Peirce was particularly pleased that the academy had broadcast every category live, after the original plan to award four Oscars during the commercial breaks was met with an industrywide backlash. "I fought for that, I supported that, and I'm thrilled because everybody deserves their share," she told me.

Indeed, everybody got their share Sunday, since the eight movies nominated for best picture all picked up at least one Oscar. The biggest of them went to Green Book, Peter Farrelly's racial-issues comedy, which won Oscars for supporting actor Mahershala Ali as well as original screenplay and best picture.

The movie's awards strategist, Tony Angelotti, was all smiles when I found him at the Governors Ball. "You're always shocked when your movie's named best picture, and I've had the luxury of working on a few," he said, citing The English Patient, among other films. "That was supposed to win, and when they said the name, I was still shocked, because I've seen it go sideways so many times."

Most pundits, myself included, predicted the Netflix film Roma might take the top prize, and while it did collect trophies for director, cinematography and foreign-language film, many in the industry -- including Steven Spielberg, who helped champion Green Book -- resisted the notion of awarding best picture to a streaming service. As I spoke to Angelotti, one nearby well-wisher shouted, "Theatrical distribution lives!"

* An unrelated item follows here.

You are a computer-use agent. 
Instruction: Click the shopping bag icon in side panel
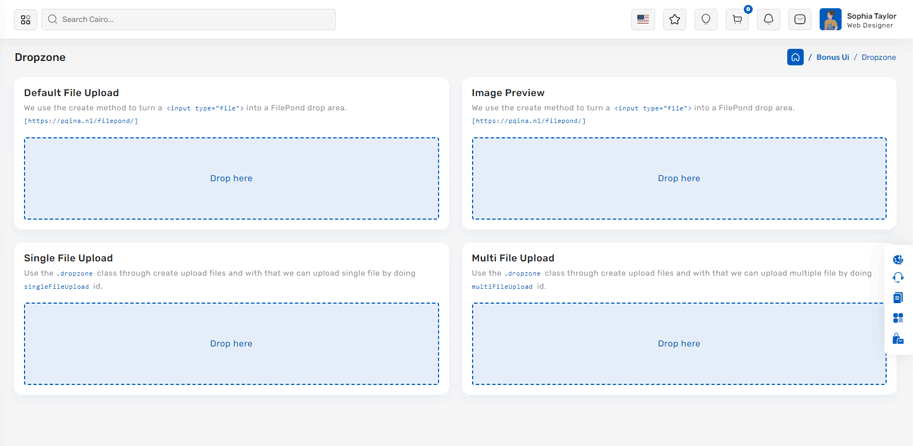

But the win for Green Book was not without its own controversies: The makers of the film have spent most of this season on the defensive. The star Viggo Mortensen issued a statement after he used a racial epithet at a Q&A, while Nick Vallelonga, a screenwriter, deleted his Twitter account after an old tweet surfaced that disparaged Muslims. Family members of pianist Don Shirley, played by Ali in the film, have also criticized Green Book for misrepresenting the man's life.

"There's been a lot of slings and arrows," one of the film's executive producers, John Sloss, admitted at the Governors Ball. "And yet the intention of making this film was very straightforward, from a group of decent people. As a very smart man once said to me, 'The only people who like Green Book are the audience.'"

Though some will be vexed that the same academy that rewarded Moonlight two years ago has now given its top prize to the far more conventional Green Book, that, too, is the nature of the Oscars. This is a show through which we can examine not just the state of Hollywood but also figure out where we're at as a culture, and what we glean from the mirror it holds up can be frustrating and illuminating all at once.

Just look at Hannah Beachler, who won the production design Oscar for Black Panther, and Ruth E. Carter, who earned the Oscar for the film's costumes. It was a highlight to see these black women take the stage, and sobering to realize that they are two of only three black women who have ever won an Oscar in a category other than acting.

Through their victories, many more can be inspired. "It was great to see them be honored and have a platform like that," Black Panther director Ryan Coogler said at the Governors Ball. "Sometimes people deserve certain things and they don't necessarily get them."